Hanif Kureishi wins Pinter literary prize
- Published
Novelist Hanif Kureishi has been presented with the Pen/Pinter prize for speaking the truth "about life in our multicultural world".
The writer, whose work includes The Buddha of Surburbia, was given the award at a London ceremony.
The prize was set up by the writers' charity Pen in 2009 in memory of the Nobel-winning playwright Harold Pinter.
His widow Lady Antonia Frasier said he would have been "proud" of Kureishi's honour.
Courage prize
Lady Antonia was one of the judges on the panel.
She said: "Hanif Kureishi courageously and irreverently speaks the truth about life in our multicultural world, beyond any platitudes of political correctness."
The Pen/Pinter prize is given to a British writer who, in the words of Pinter's Nobel Prize winning speech, casts an "unflinching, unswerving" gaze upon the world.
The international writer of courage prize went to Mexican journalist Lydia Cacho.
The award is presented to writers who have been persecuted for their beliefs.

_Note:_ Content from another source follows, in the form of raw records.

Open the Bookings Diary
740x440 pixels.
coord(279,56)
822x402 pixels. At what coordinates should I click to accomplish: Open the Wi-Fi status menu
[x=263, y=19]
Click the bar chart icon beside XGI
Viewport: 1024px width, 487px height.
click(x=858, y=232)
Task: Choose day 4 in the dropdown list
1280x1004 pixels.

Cacho was harassed and tortured after publishing Los Demonios del Eden (Demons of Eden), a book which exposed a child pornography ring involving business figures in Cancun.
She was arrested, charged with libel and received death threats.

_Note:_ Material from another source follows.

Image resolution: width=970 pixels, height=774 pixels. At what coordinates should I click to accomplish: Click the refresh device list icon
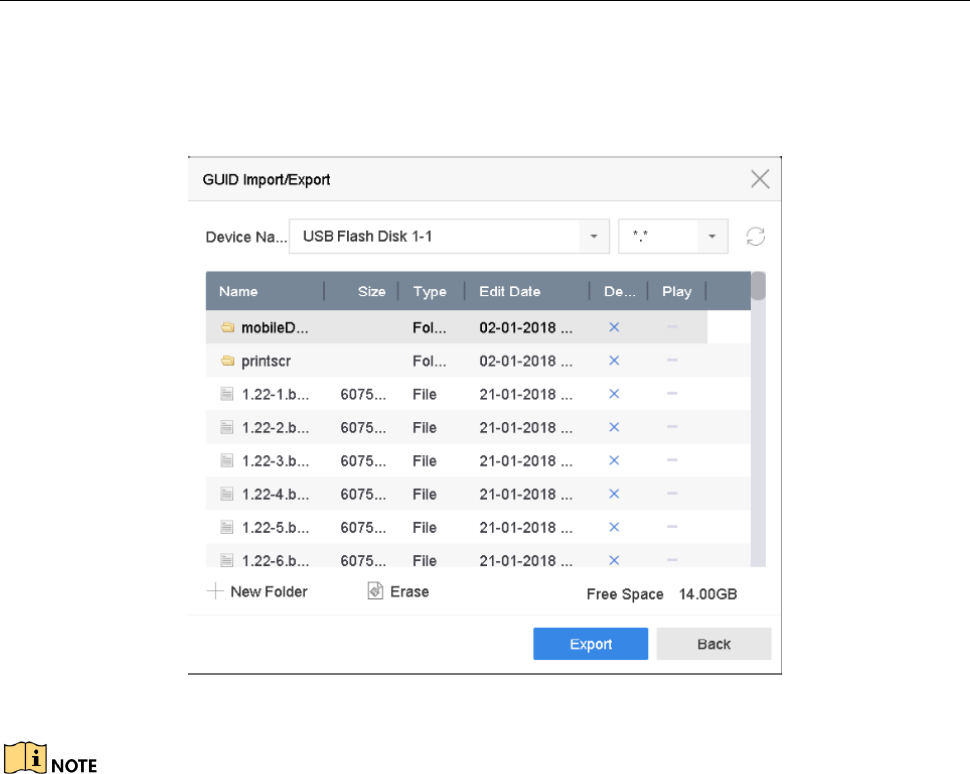(x=756, y=237)
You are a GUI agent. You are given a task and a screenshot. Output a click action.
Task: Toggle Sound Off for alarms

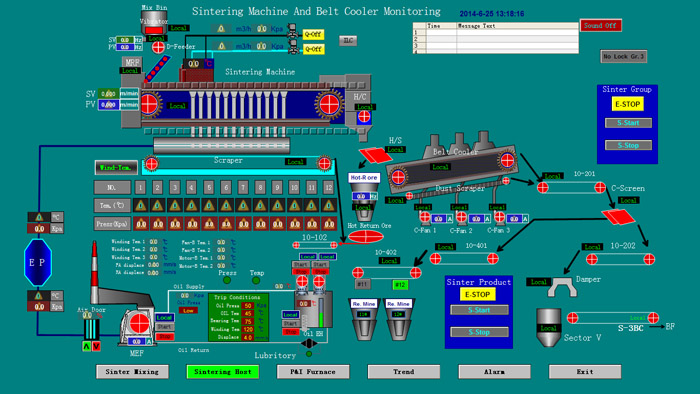pyautogui.click(x=600, y=25)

"Over time, I learned a lesson that many journalists and writers have learned before me - that becoming the news is a doubled-edged sword," she said.
"It can weaken and wound, it unsettles us and sets us apart from our colleagues and loved ones. The threats somehow become as important as the original story.
"This dilemma dominates the rest of lives, because for us to come through safely we need to be out there, in public and never be silenced."